UK Builders Begin To See Brexit Crisis as Foreign Workers Disappear


Monika Slowikowska is incredulous when people tell her foreigners will still want to come to the U.K. after the country leaves the European Union.

As a Pole who owns a London construction company, Slowikowska is less sanguine. She fears for an industry facing a Brexit immigration clampdown, including high salary requirements for visas and restrictions on low-skilled labour.

“We believe that we’re still a paradise destination,” said Slowikowska, who has lived in the U.K. for 20 years and employs nearly 200 people. But that’s “just unrealistic” when workers can choose other countries such as Germany, Norway and Ireland, she said.

High living costs and a falling pound are further deterrents for EU citizens considering settling in Britain. With Prime Minister Boris Johnson vowing to get out of the EU on Oct. 31, “do or die,” the pound is at its lowest levels since shortly after the 2016 referendum -- eroding the value of money earned in the U.K. when remitted overseas.

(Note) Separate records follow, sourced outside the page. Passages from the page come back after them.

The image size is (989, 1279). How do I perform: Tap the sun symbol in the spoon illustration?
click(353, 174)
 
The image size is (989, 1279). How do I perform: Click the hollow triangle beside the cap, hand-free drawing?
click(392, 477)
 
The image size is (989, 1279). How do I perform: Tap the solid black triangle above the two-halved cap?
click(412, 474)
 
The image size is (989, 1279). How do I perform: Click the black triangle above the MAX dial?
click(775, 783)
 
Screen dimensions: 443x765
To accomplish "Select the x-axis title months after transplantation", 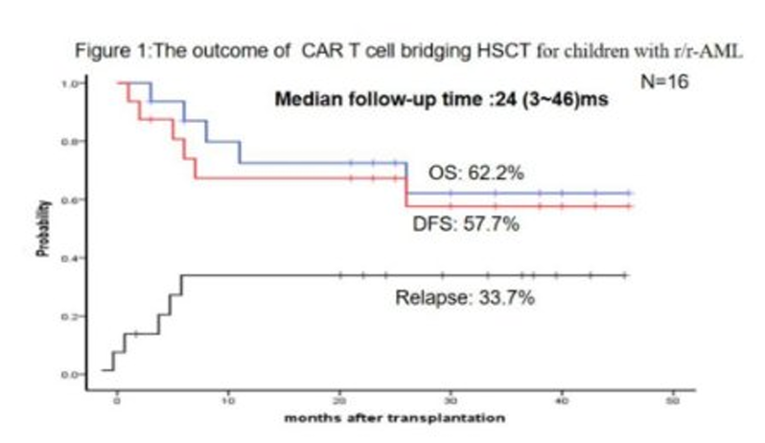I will pos(395,418).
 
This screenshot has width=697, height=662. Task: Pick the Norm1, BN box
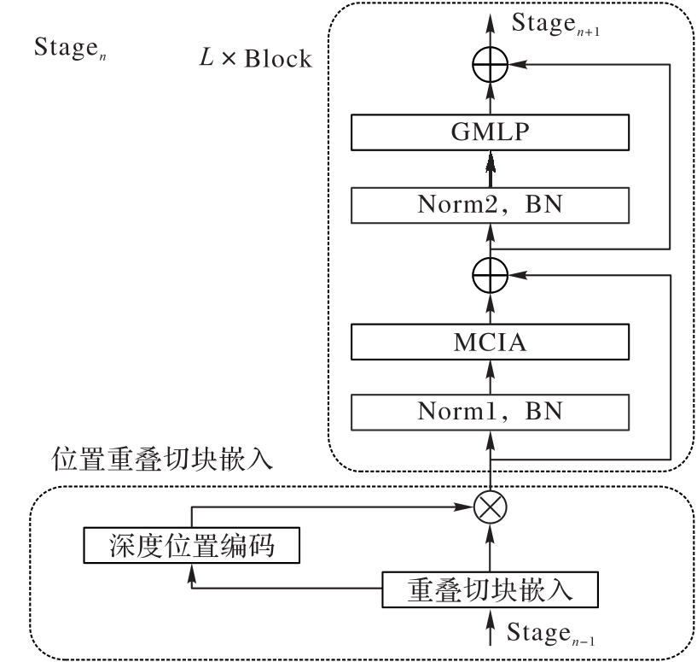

The construction industry, which accounts for 6% of the economy and employs a similar number of people as manufacturing, has a lot to do to prepare for Brexit, when free movement of people between Britain and the remaining 27 EU countries will end. With the government setting ambitious home-building targets, the sector faces an acute labour shortage after struggling to recruit workers for a decade.

Under plans set out in December, post-Brexit rules will require EU workers to be divided according to their qualifications. “High-skilled workers” would be those with a secondary-school degree or higher. Only those who earn at least 30,000 pounds would be allowed to work and stay in the country. For foreign workers without these qualifications, there would be a one-year limit to living and working in the U.K., before they would have to leave again for another 12 months. Almost half of builders are non-U.K. nationals.

A failure to attract young people means the industry is reaching retirement age unusually quickly: just 10% are under 25.

That means a labour shortage in the near future: The Construction Industry Training Board estimates that the sector will need to recruit and train 31,600 workers every year for the next three years just to keep up with demand. The number of apprentices going into construction fall short of this figure by almost a third. The construction industry has been grappling with how to deal with a shrinking workforce. Ian Calvert Sutcliffe, chief executive officer at Countryside Properties Plc, says the company is mindful of the “shortage of skilled labour on site” when thinking about expanding.